GCP Study Hub

Big Data

Cloud Dataproc

Managed Hadoop and Spark — for existing Big Data workloads

AWS equivalent

EMR (Elastic MapReduce)

HadoopSparkHiveManaged
🔄

AWS → GCP: Key Differences

  • Both are managed Hadoop/Spark. Dataproc clusters start in ~90 seconds vs EMR's 5-10 minutes.

  • Cheaper when used ephemerally: spin up, run job, delete.

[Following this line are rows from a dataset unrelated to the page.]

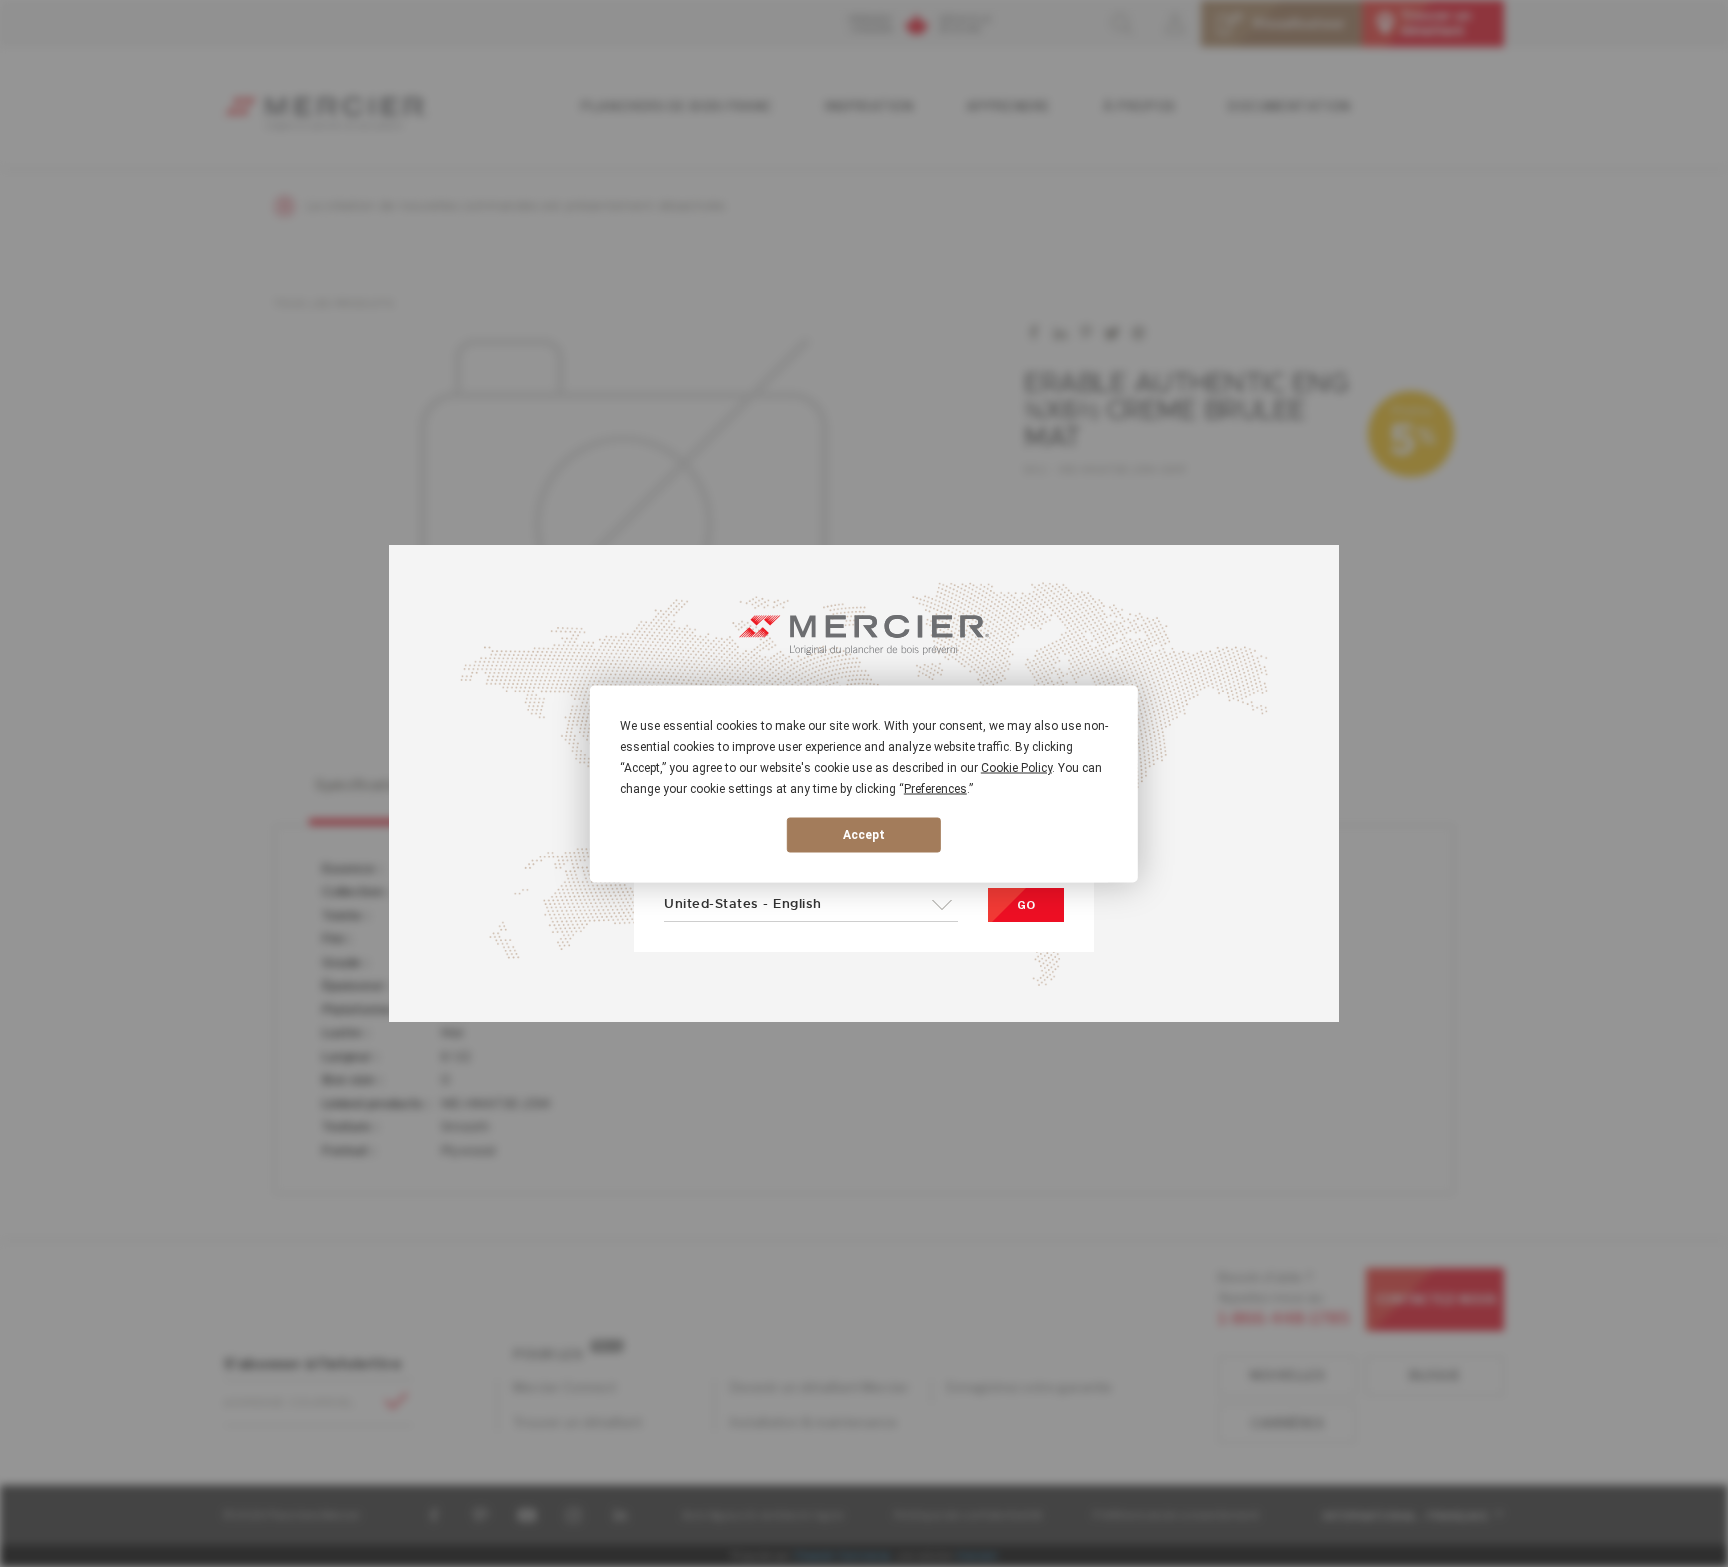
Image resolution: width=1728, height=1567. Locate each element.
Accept (864, 835)
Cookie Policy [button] (1016, 767)
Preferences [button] (935, 788)
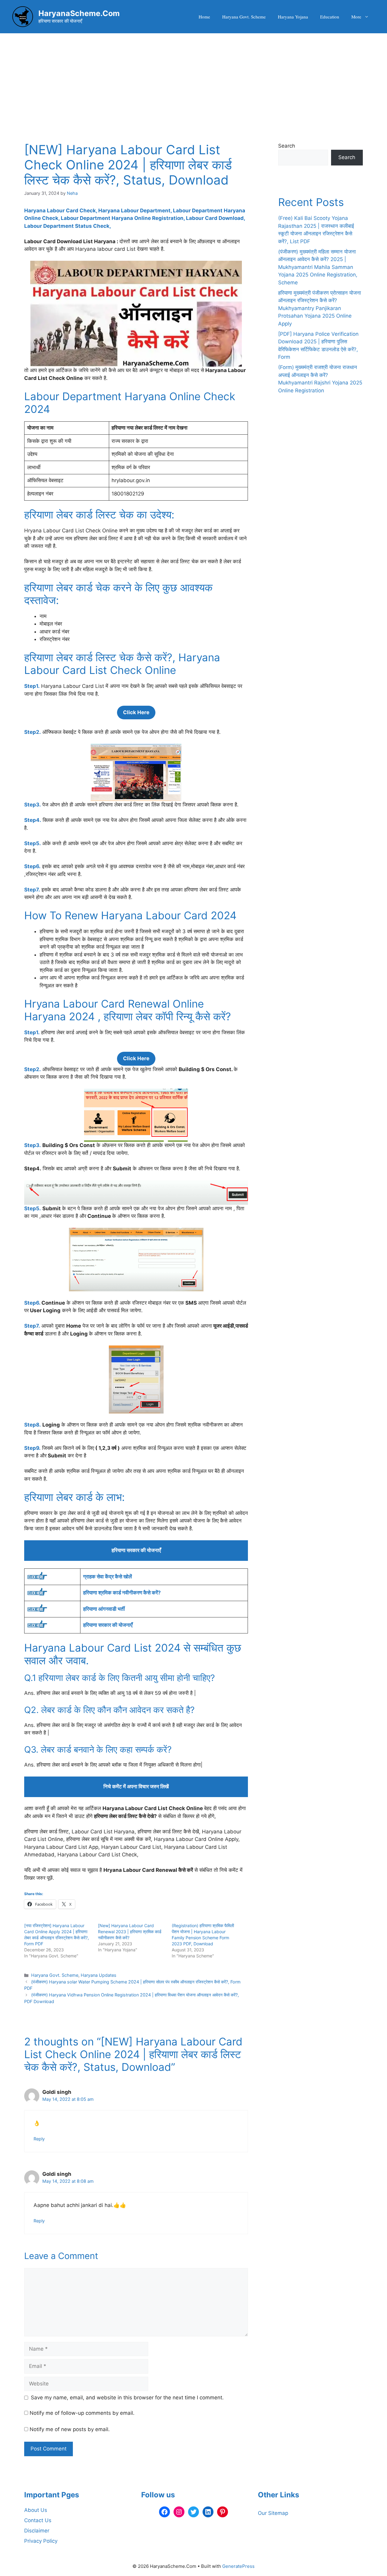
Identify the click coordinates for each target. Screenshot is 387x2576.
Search (286, 146)
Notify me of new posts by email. (70, 2429)
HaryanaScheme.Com (79, 13)
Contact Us (37, 2520)
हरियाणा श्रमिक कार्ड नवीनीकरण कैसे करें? (122, 1593)
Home (204, 17)
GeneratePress (238, 2566)
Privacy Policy (40, 2541)
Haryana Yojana (293, 17)
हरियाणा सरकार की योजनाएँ (107, 1625)
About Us (35, 2510)
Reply (39, 2138)
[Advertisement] (193, 78)
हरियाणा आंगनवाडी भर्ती (104, 1609)
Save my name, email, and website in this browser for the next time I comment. (127, 2398)
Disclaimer (36, 2531)
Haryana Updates (98, 1975)
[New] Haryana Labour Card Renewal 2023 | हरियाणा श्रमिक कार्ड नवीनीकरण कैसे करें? (129, 1931)
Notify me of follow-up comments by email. (82, 2413)
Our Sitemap (273, 2513)
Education (329, 17)
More (356, 17)
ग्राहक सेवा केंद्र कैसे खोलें (107, 1577)
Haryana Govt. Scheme (244, 17)
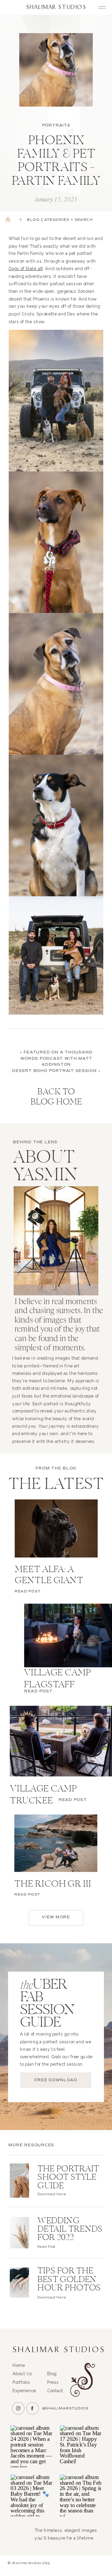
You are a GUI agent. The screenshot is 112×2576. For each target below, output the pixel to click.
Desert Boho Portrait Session (54, 1071)
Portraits (56, 125)
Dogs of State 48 (25, 268)
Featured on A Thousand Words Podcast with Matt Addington (56, 1058)
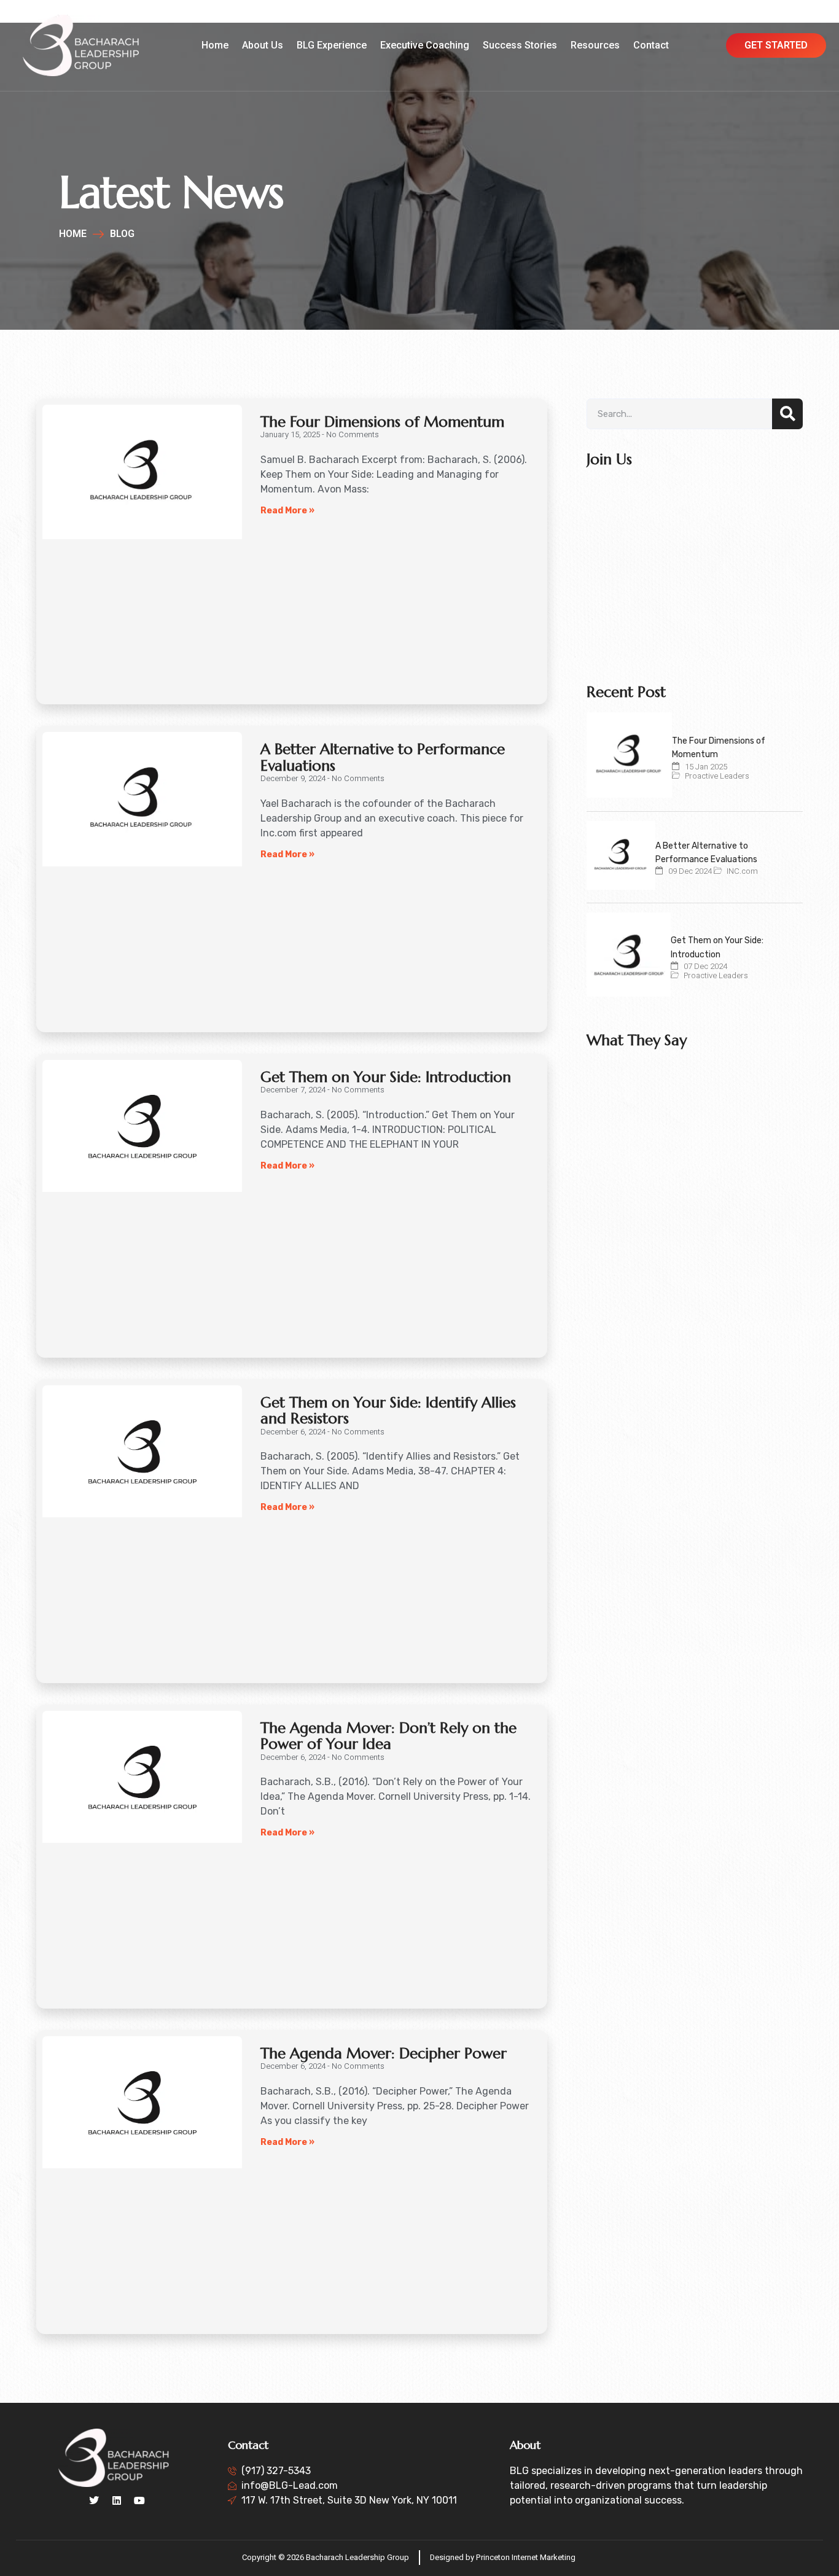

  • Dataproc supports: Hadoop, Spark, Hive, Pig, HBase.

📌

Key Concepts to Know

  • 1

    Ephemeral clusters: create cluster → run job → delete cluster. Pay only for job duration.

  • 2

    Preemptible VMs for worker nodes: cut costs by 70-80% for fault-tolerant Spark jobs.

  • 3

    Dataproc Metastore: shared Hive metastore across clusters and BigQuery.

  • 4

    Autoscaling: automatically add/remove worker nodes based on YARN metrics.

💡

DCE Interview Tips

  • Key DCE talking point: 'If you have existing Hadoop or Spark jobs, you can run them on Dataproc with zero or minimal code changes. Long-term, migrate analytics to BigQuery.'

  • The migration path for Thai enterprises: on-prem Hadoop → Dataproc (lift-and-shift) → BigQuery (modernize).

⚠️

Common Gotchas

  • !

    Dataproc stores HDFS data on local disks by default — data is lost when cluster is deleted. Use GCS as the data layer.

  • !

    Dataproc is not the long-term answer for analytics — it's a migration bridge.